Three (“3”) is a magical number for many reasons. I am not going to recount its myriad of meanings other than the number reared its head again when three different examples of Nadal’s luck struck me this afternoon, with the rain still hanging-over that Nadal v Schwartzman QF.
And sure we go back to the Rome final. We’ve been over this. This is sheer genius for Nadal. He’s circling the drain in that final v Zverev or even worse in his RG QF v Diego — the Spaniard, at the ripe age of 32, despite what all of the experts are saying, is looking pretty vulnerable.
Suddenly his FH is gone, or his BH is short, and he doesn’t have a serve to rely-on; he’s in trouble, not imposing his mental and physical prowess; he’s not ripping the cover off the ball which is the only way he really can dominate — when he’s rampant and destroying his opponent with that bullying demeanor that characterizes his championship form.
Interestingly enough, the conditions are getting heavier in this hypothetical (that plays-out in reality), his ball isn’t spinning or bouncing as well, so his opponent is tracking and returning with interest, which, ironically, replicates the dirt-ballers’ leader’s blueprint.
And, indeed, it starts to rain.
The before and after of the rain in Rome and here this week in the QF was, undeniably, striking; even Nadal fans have to come to this themselves. He truly benefited from this change in the weather. Twice in the last couple of weeks. And likely wins titles because of this change in fortune (Rome Masters and very likely another Major) .
But he does. He’s done it in RG before. The 2012 final v Novak is a great example and I think the 2014 final had some rain advantage for Nadal, as well.
But certainly that’s a bit of luck for Nadal that really no one can dismiss. Again, this clay season alone (2018) has seen Nadal on a few occasions benefit from a rain interruption.
Even he knows the math:
The second example of Nadal’s luck, imho, is not having to potentially face a Djokovic in the final. I am the first to argue that Novak still looks rough, still lacks that inner belief and passion for the carnage. Losing to Cecchinato, despite all of the claims that the tennis was world-class, quality in the clouds, etc., is massive disappointment for the Serb. If you don’t think this affects his grass campaign and the rest of his season, you’re wrong. Sure he can find his form, still, rise to the occasion in London or on the N.A. hard courts, but chances are he’s spinning right now, confused and searching for answers if he even has the drive to answer those million dollar questions.
Admittedly, too, Novak has made a ton of progress from earlier in the season. I am not denying that.
But if he had routined the Italian and had a chance to avenge his 2017 loss to Thiem in last year’s QF with a chance to play Nadal in the final and get back in that championship form that we know becomes contagious. . . and ruin half of the rampant spaceship that is 2017-18 Fedal. . .Djokovic is that guy.

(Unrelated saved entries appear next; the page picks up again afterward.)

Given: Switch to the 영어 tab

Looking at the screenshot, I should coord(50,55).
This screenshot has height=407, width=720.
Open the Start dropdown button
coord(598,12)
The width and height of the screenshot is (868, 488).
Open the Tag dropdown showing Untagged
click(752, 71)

And just to be clear: a 3 or 4 set victory over Marco could have been huge going the other way. I already said Thiem is no easy out here: talk about rampant. But Novak into a QF with a chance to beat Dominic and then take a shot at the clay GOAT could have been fascinating.
Nadal dodged a bullet, imho. I said after the Rome SF loss Novak sustained to Nadal: this match is good news for the French. Djokovic, especially in that first set, showed he’s not afraid of Nadal and most importantly Nadal knows this.

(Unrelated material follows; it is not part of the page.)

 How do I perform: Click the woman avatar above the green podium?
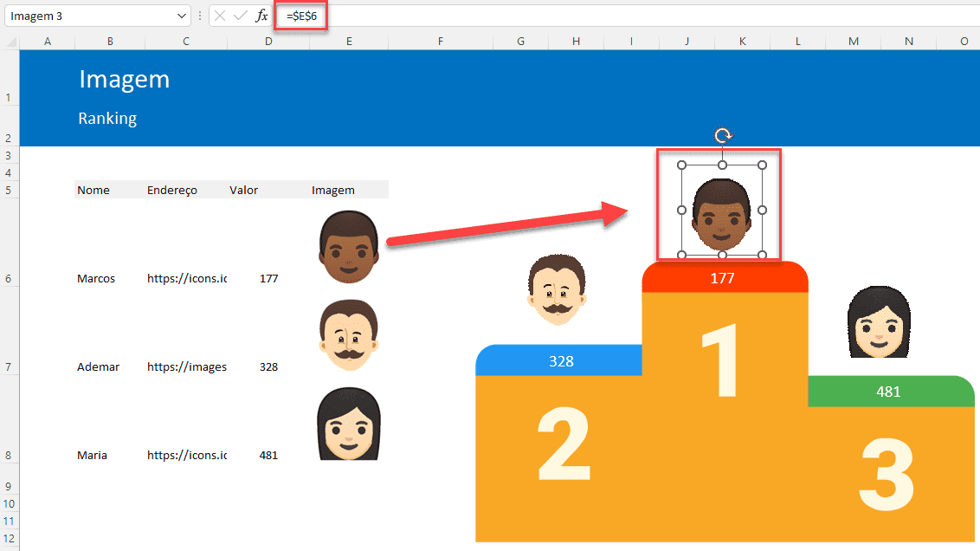tap(879, 321)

The third example of luck is bit more trifling, but part of Rafa’s luck, nonetheless. The promotions are making their rounds for the documentary on the 2008 Nadal v Federer WB final. It’s called Strokes of Genius.
To make a long story short: that match ended in the dark. It should have been postponed, as the only source of light was the scoreboard; yes, the irony is rich: the match was rain delayed. But there’s so much more to that story that I need to unwind for you all, explain, contextualize, etc., but that’s for a different time.
But Nadal benefited, again, from these strokes of luck.
Roland Garros SF
I’ll make this quick:
Nadal should have more than enough to beat Del Potro. Even if Del Potro comes-out and wins the first set, like he did in their 2017 U.S. Open SF, Nadal will regroup. He’s a five-set genius, I have to give him that. Not sure how Juan Martin can marshal enough strength and BH-efficiency playing against the motivated and monstrous lefty on clay.
However, this is the SF we wanted in that top half. No doubt. Rafa is 9-5 against the Argentine. Why? Because Juan Martin has championship huevos rancheros. He has that level of confidence: he could come-up with a miracle match and upset a Nadal who has looked vulnerable.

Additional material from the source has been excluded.